Un quadro sempre più complesso e con poca visione

Cosa ci dice questo paragone? Pur sapendo che si tratta di territori con capacità di spesa assai diversa, è una questione di visione: si fa fatica a capire quale sia quella in Campania. I recentemente annunciati nuovi treni sulle linee flegree e la necessaria ristrutturazione del terminal di Montesanto rafforzano i già ingenti investimenti sulla rete regionale, e questo è certamente un bene. Resta però un tema di modello gestionale: per lungo tempo si è parlato di azienda unica, poi di gare fra le perplessità dei sindacati, ora chissà.

Nel mentre, il mondo attorno è cambiato: la questione dell’autonomia differenziata mette a serio rischio la tenuta del Sud, anche sui trasporti pubblici già sottofinanziati in termini di spesa corrente. Si rischia un peggioramento ulteriore dei servizi in contesti già molto difficili come la provincia di Napoli, che presenta il PIL pro capite più basso d’Italia dopo Calabria e Sicilia. Ciò significa povertà culturale e sociale: riprova sono i numerosi attacchi ai mezzi pubblici dell’ultimo periodo, fra cui i sabotaggi ai passaggi a livello con oggetti lasciati sui binari che ricorda come sia importante chiuderli (promemoria soprattutto per l’impasse di Castellammare). Una situazione che, assieme ad altri fenomeni di malaffare come le stese, hanno portato il Presidente della Corte d’Appello di Napoli, Eugenio Forgillo, a paragonare la città alla violenza del Sud America. Accostamento molto criticato in primis dal Procuratore della Repubblica, Nicola Gratteri.

Rompere il legame politica-trasporti

Tuttavia, a certe realtà del Sud America si dovrebbe guardare non tanto per parallelismi con la criminalità, ma per la mobilità erogata in contesti difficilissimi (Medellín su tutte). Luoghi in cui si ha avuto il coraggio di pensare in modo diverso. Invece, quel che più colpisce nei rapporti di Legambiente è come questi, anno dopo anno, si somiglino. Lo dice la stessa associazione ambientalista in premessa: “Pendolaria 2024 fotografa una situazione statica del trasporto ferroviario in Italia”.

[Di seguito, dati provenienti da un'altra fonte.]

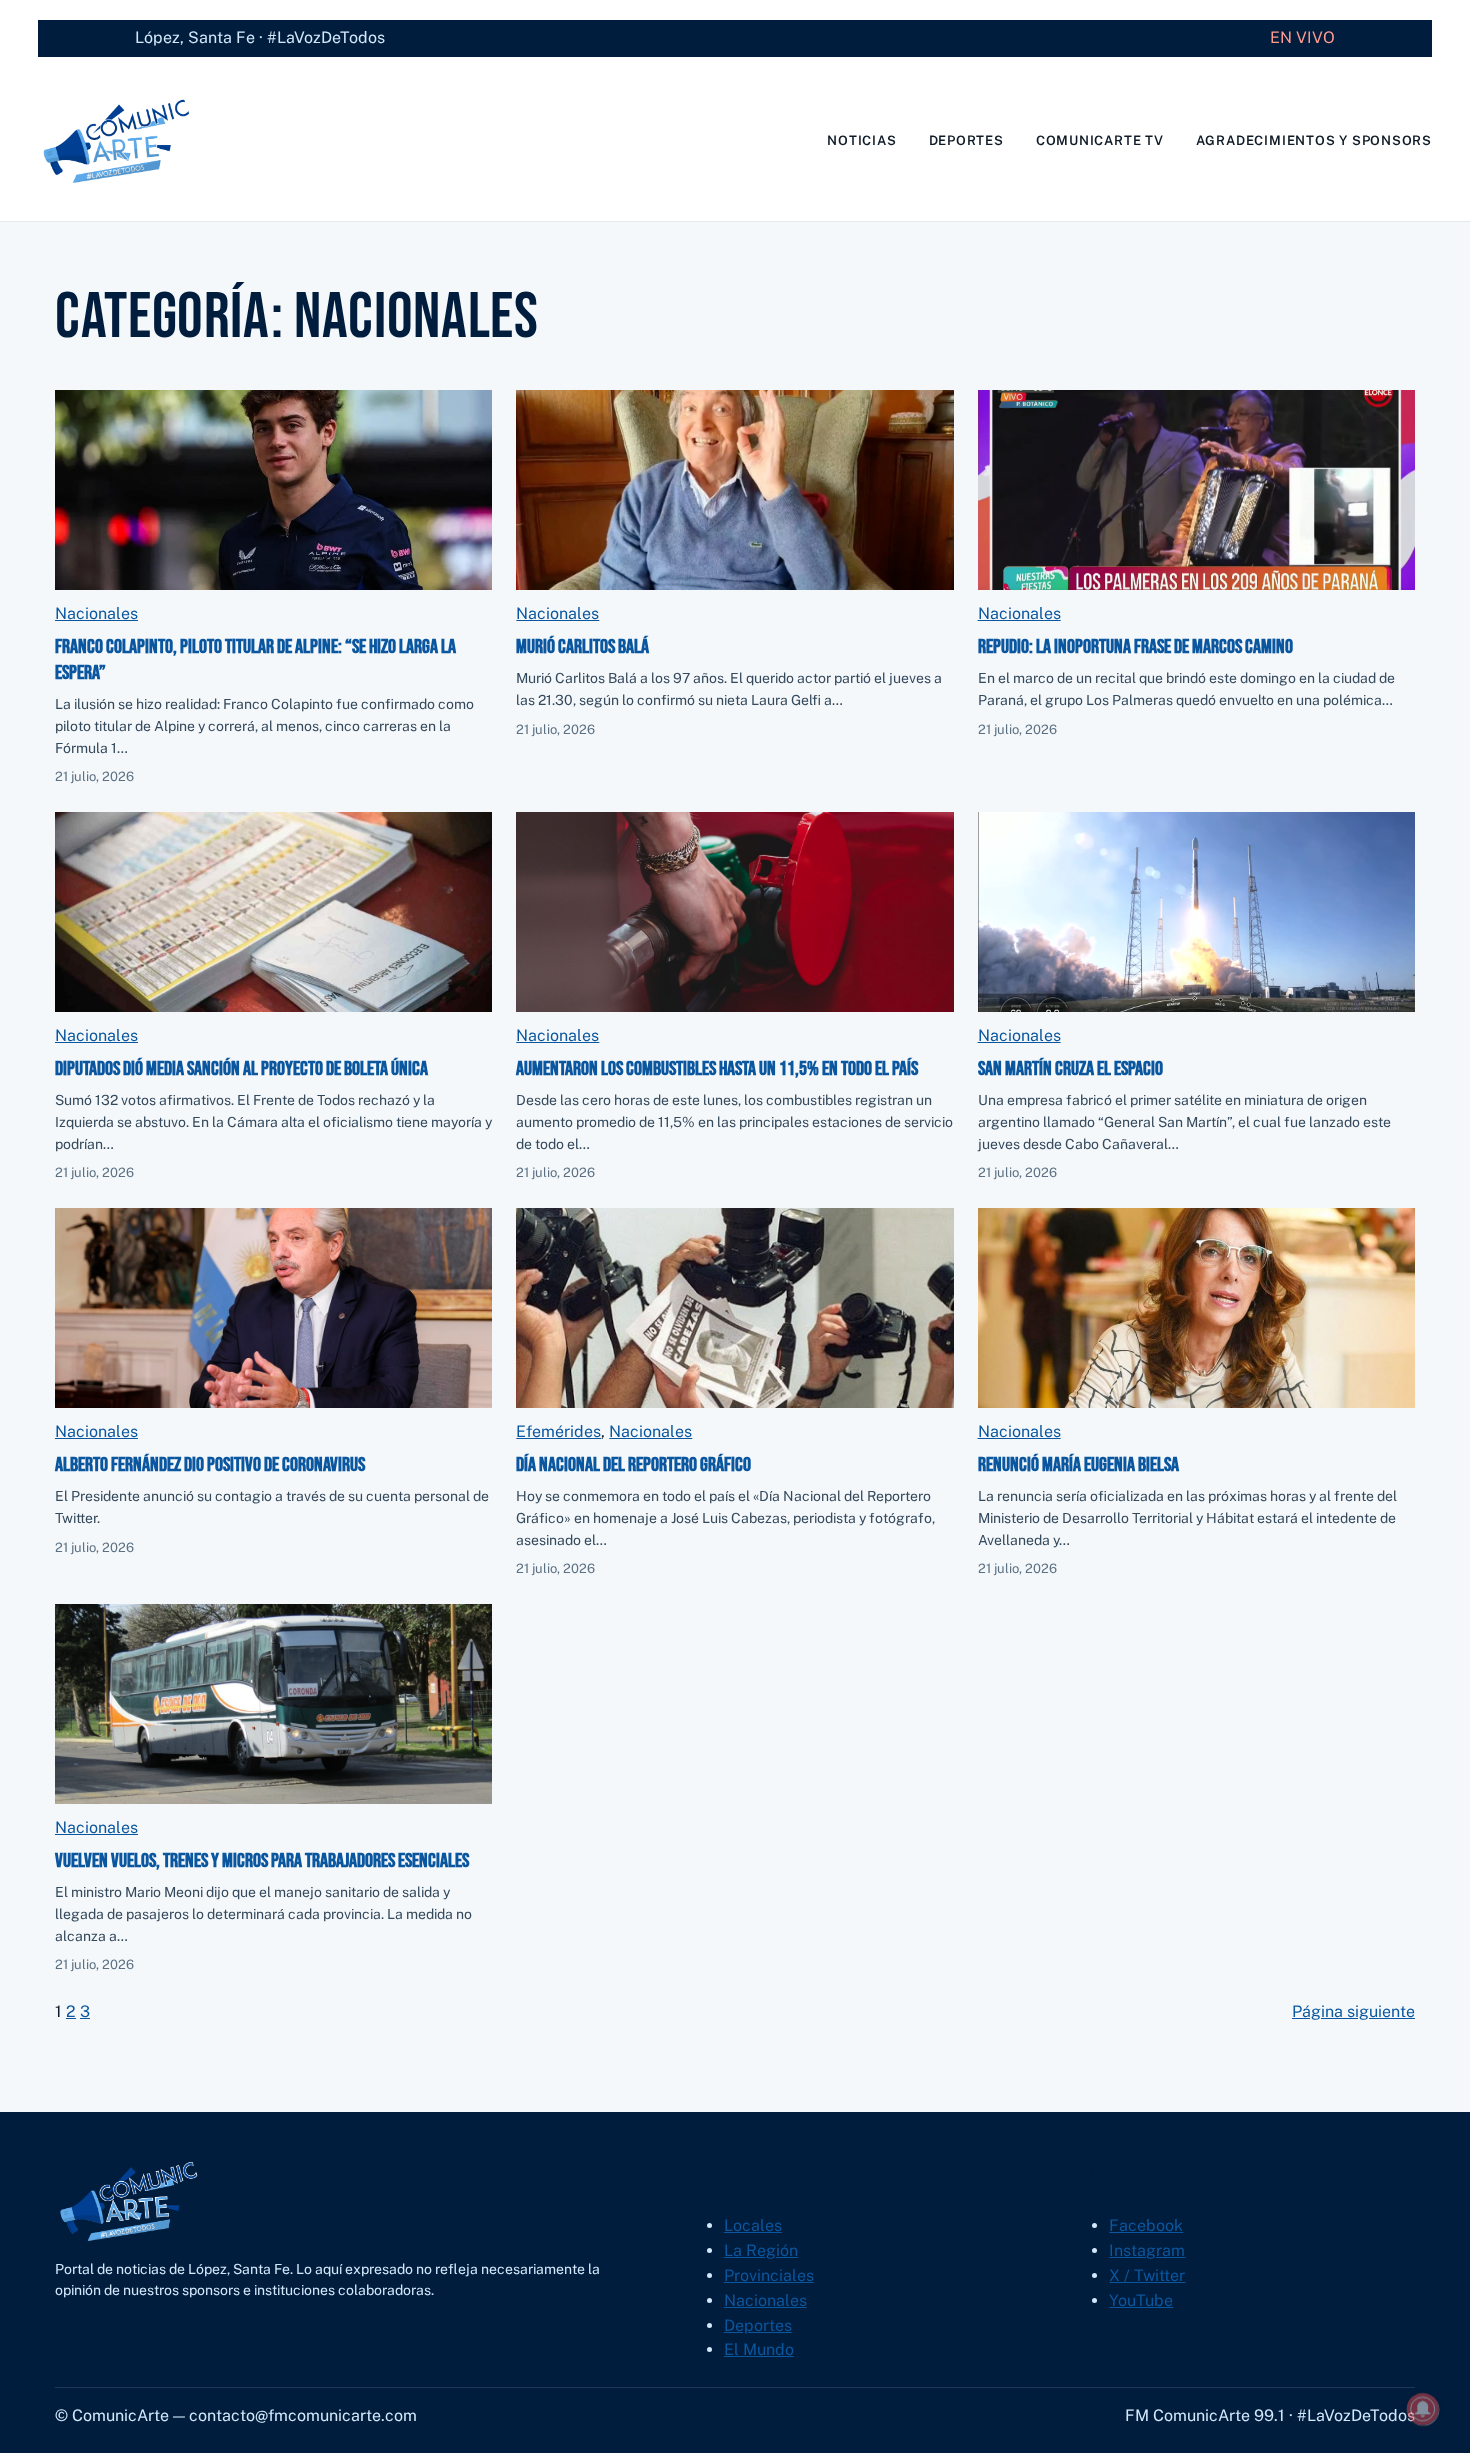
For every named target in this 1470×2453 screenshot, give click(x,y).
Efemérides (558, 1431)
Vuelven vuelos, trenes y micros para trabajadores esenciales (262, 1861)
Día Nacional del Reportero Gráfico (633, 1465)
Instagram (1147, 2250)
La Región (761, 2250)
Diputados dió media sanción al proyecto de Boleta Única (241, 1069)
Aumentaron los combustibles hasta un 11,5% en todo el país (717, 1069)
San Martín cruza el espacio (1070, 1069)
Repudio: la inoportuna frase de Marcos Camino (1135, 647)
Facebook (1146, 2225)
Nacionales (96, 613)
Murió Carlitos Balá (582, 647)
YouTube (1141, 2300)
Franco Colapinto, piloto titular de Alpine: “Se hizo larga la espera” (255, 660)
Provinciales (769, 2275)
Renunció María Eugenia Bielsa (1078, 1465)
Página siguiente (1353, 2011)
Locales (753, 2225)
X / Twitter (1147, 2275)
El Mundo (759, 2349)
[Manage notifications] (1423, 2409)
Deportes (758, 2325)
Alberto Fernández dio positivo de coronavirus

Viene dunque da pensare che sia il modello di gestione della mobilità a non funzionare, in Campania come altrove. Unico campo in cui dei lavoratori scioperano a scapito di altri lavoratori (copyright Marco Percoco, Università Bocconi), è un settore strettamente connesso alla politica in cui acriticamente si continuano a perpetuare le stesse logiche. Di recente, l’Autorità per la Concorrenza (AGCM) si è schierata contro l’assegnazione diretta ad ATAC dei servizi di Roma. E’ un cambio di prospettiva, una crepa nella diga del legame politica-sindacati-aziende di trasporto: spezzarlo è forse l’unico modo per non leggere ogni anno l’ennesimo, identico Pendolaria.